→ **WHAT TO PRODUCE**
From the entries, copy out every line in which the word "Spinning" is found.

→ **INFORMATION PROVIDED**
== Segment start ==

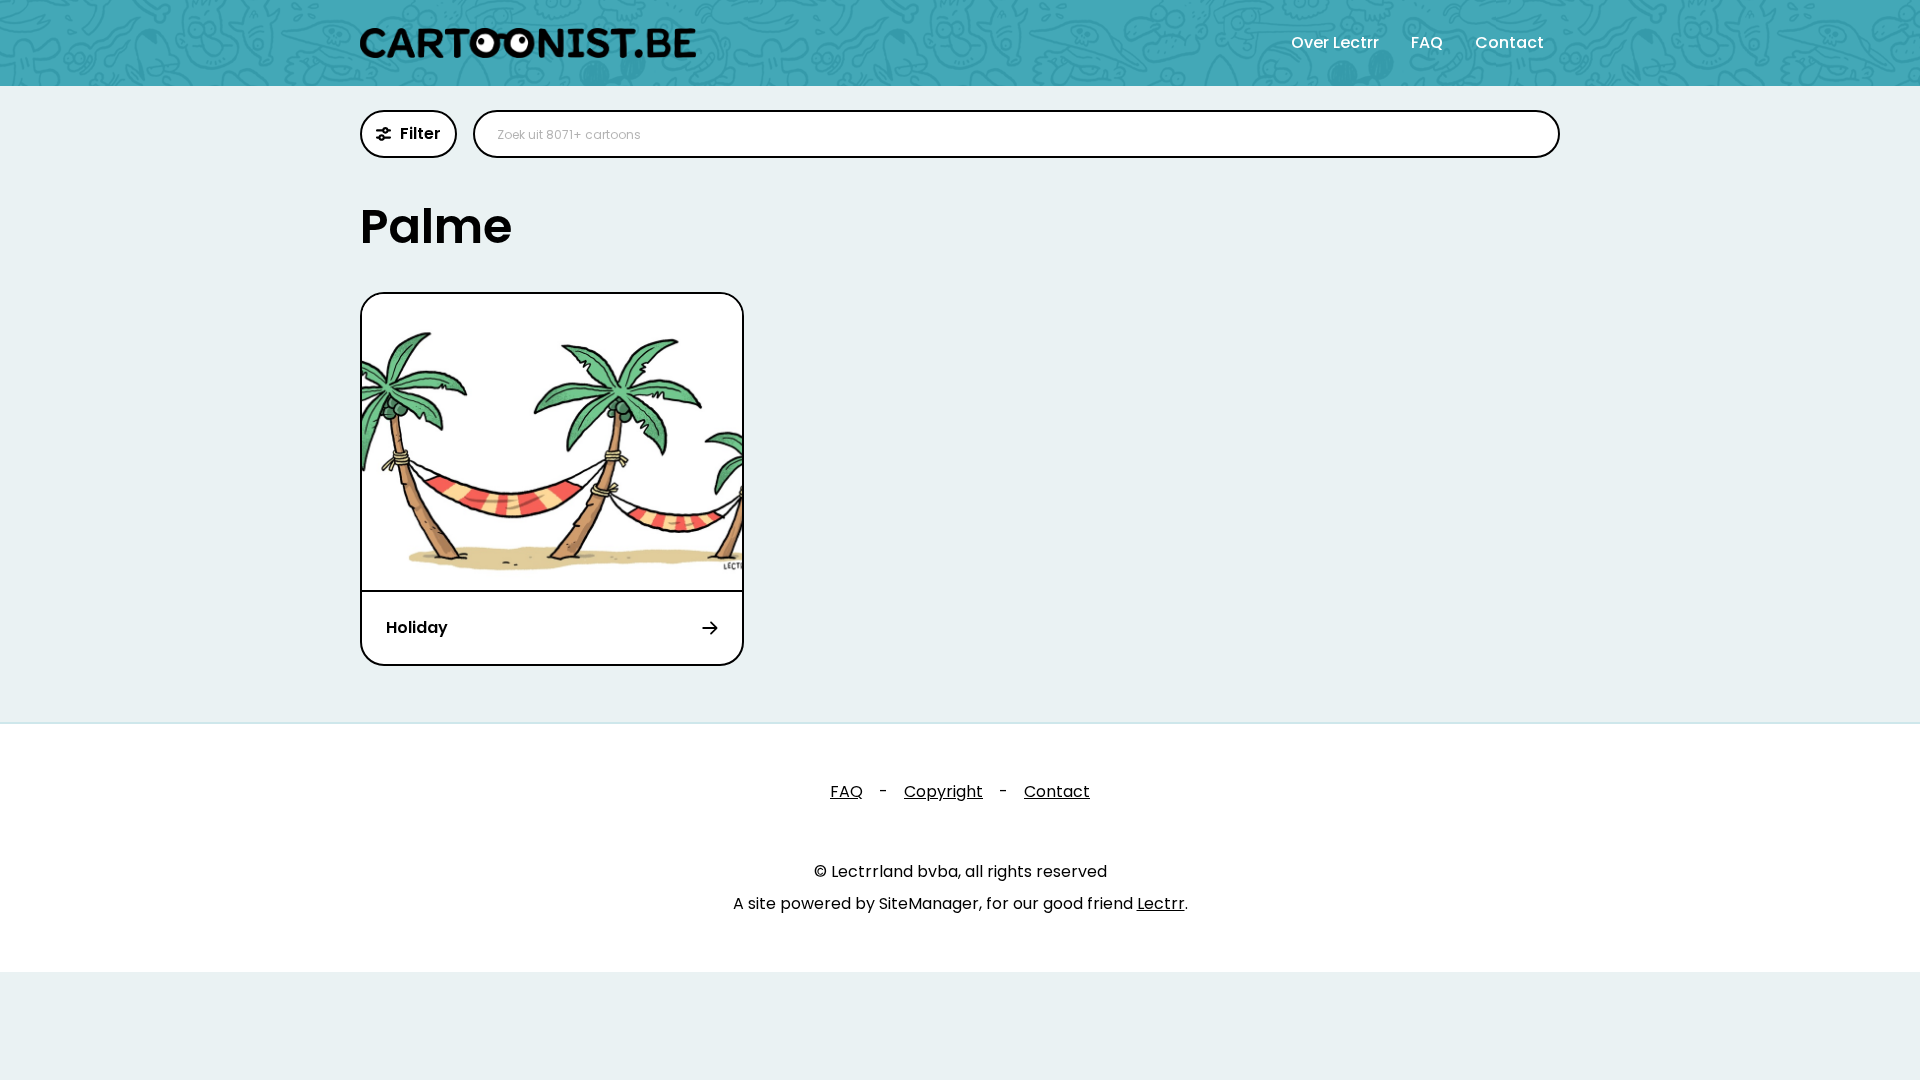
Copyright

== Segment end ==
== Segment start ==

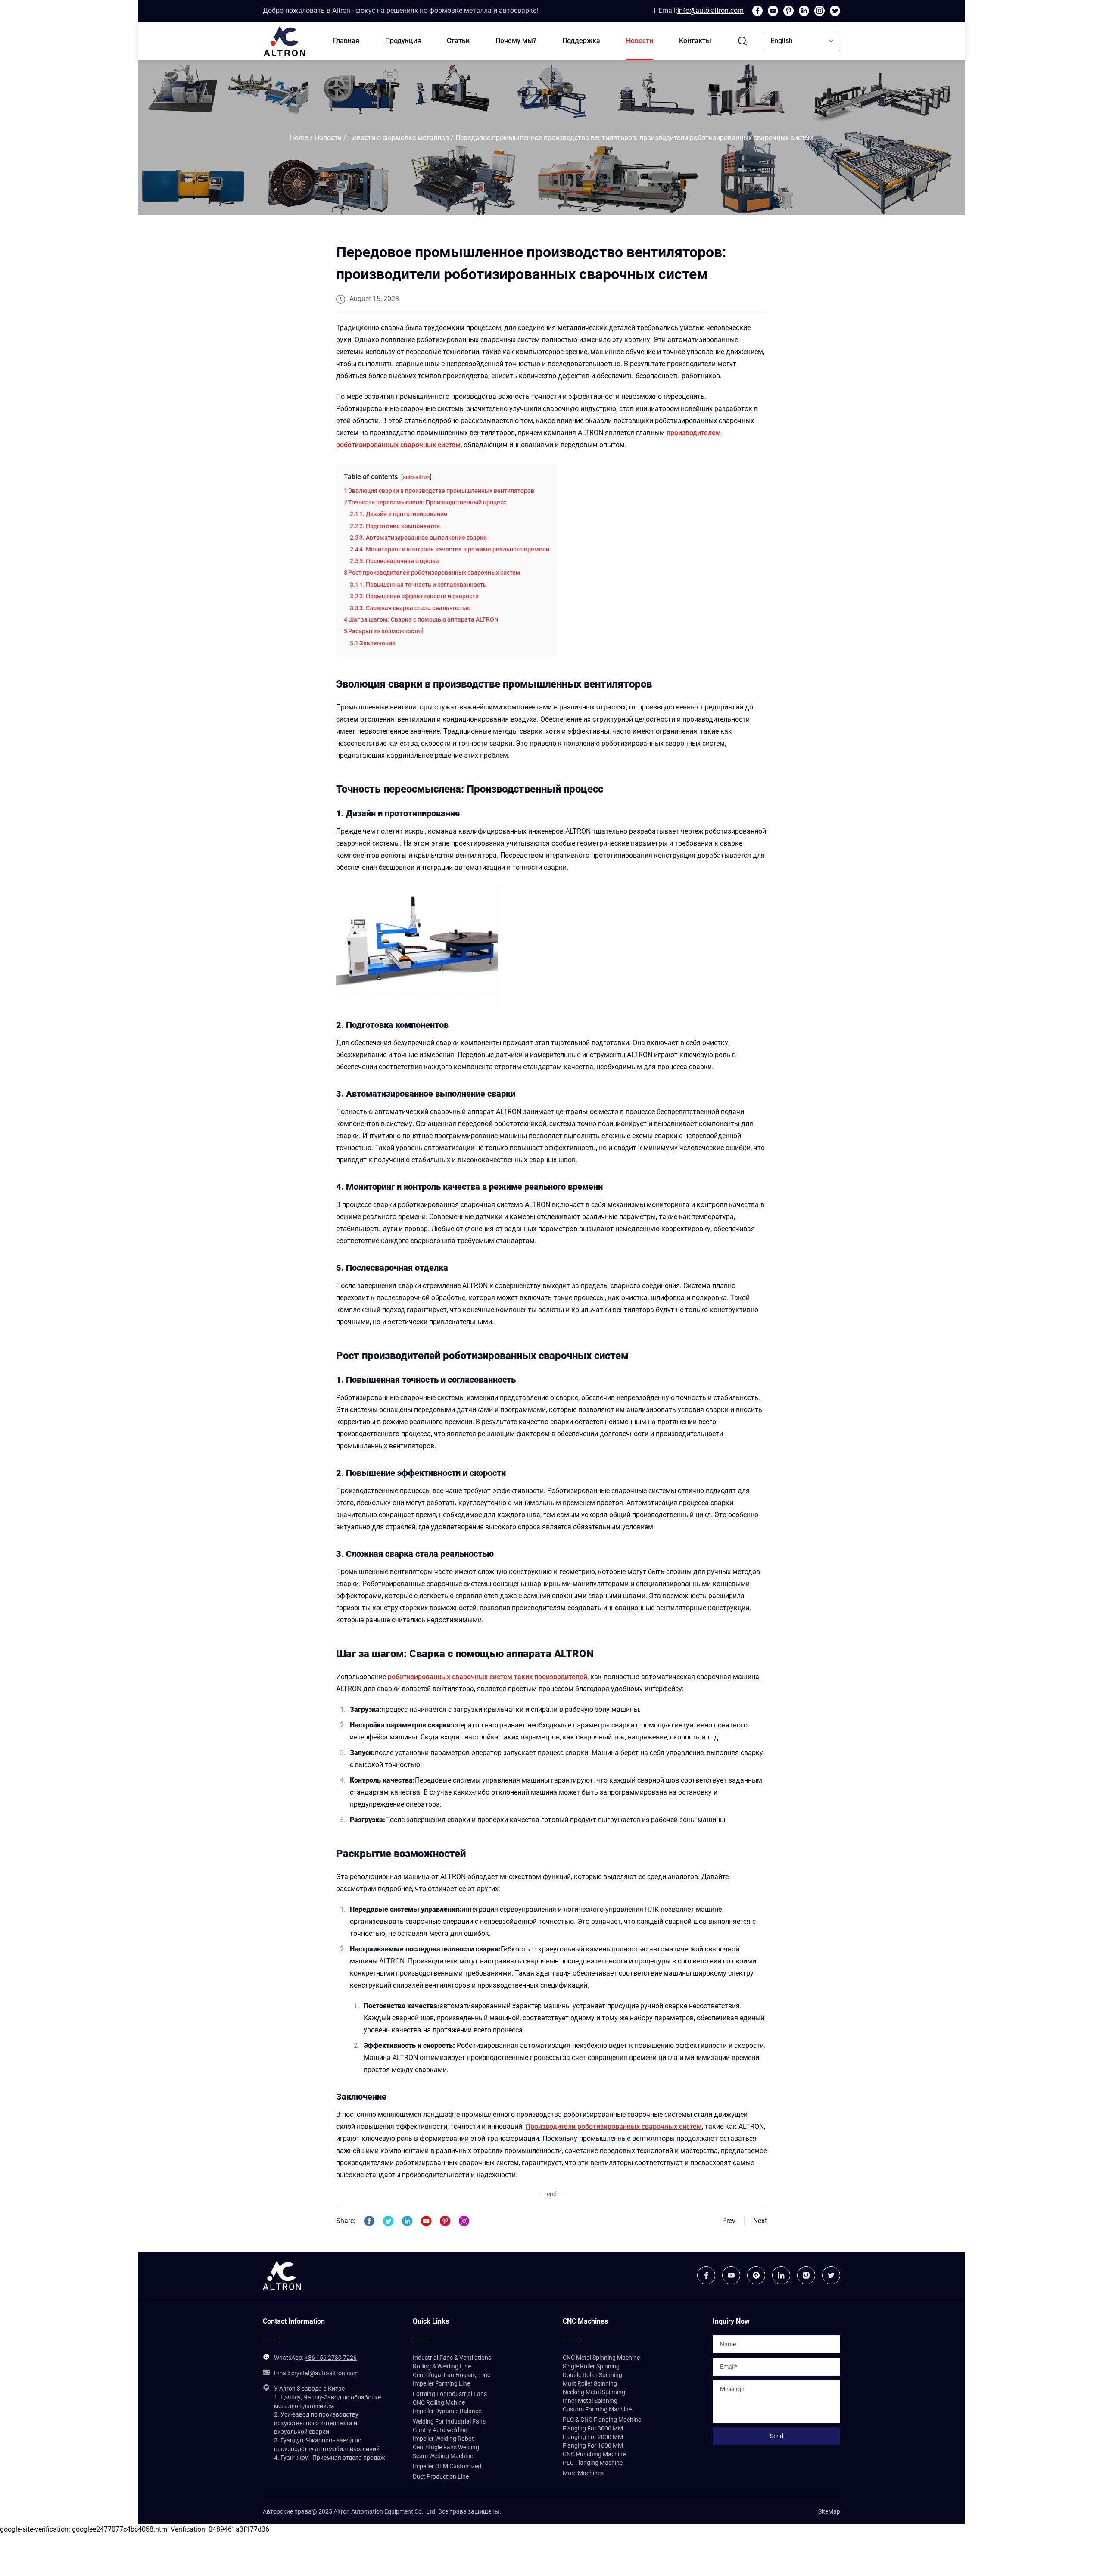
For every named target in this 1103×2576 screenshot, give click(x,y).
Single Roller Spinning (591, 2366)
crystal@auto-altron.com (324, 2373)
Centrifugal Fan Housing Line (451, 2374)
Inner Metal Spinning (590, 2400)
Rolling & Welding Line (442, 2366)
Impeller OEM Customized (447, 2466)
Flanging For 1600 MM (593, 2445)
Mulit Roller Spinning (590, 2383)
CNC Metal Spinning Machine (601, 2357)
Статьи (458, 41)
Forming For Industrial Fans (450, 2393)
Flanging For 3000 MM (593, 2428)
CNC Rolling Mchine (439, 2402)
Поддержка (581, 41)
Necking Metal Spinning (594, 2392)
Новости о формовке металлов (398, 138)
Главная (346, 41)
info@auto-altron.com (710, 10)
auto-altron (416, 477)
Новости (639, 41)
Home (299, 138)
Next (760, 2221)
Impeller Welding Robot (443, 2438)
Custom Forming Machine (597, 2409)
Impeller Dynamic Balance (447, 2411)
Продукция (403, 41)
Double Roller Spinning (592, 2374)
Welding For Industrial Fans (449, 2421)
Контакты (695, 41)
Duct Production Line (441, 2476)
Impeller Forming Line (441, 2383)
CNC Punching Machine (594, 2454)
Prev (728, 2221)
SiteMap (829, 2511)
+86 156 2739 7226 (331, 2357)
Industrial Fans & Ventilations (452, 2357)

== Segment end ==

→ **WRITTEN RESPONSE**
Single Roller Spinning (591, 2366)
Inner Metal Spinning (590, 2400)
Mulit Roller Spinning (590, 2383)
CNC Metal Spinning Machine (601, 2357)
Necking Metal Spinning (594, 2392)
Double Roller Spinning (592, 2374)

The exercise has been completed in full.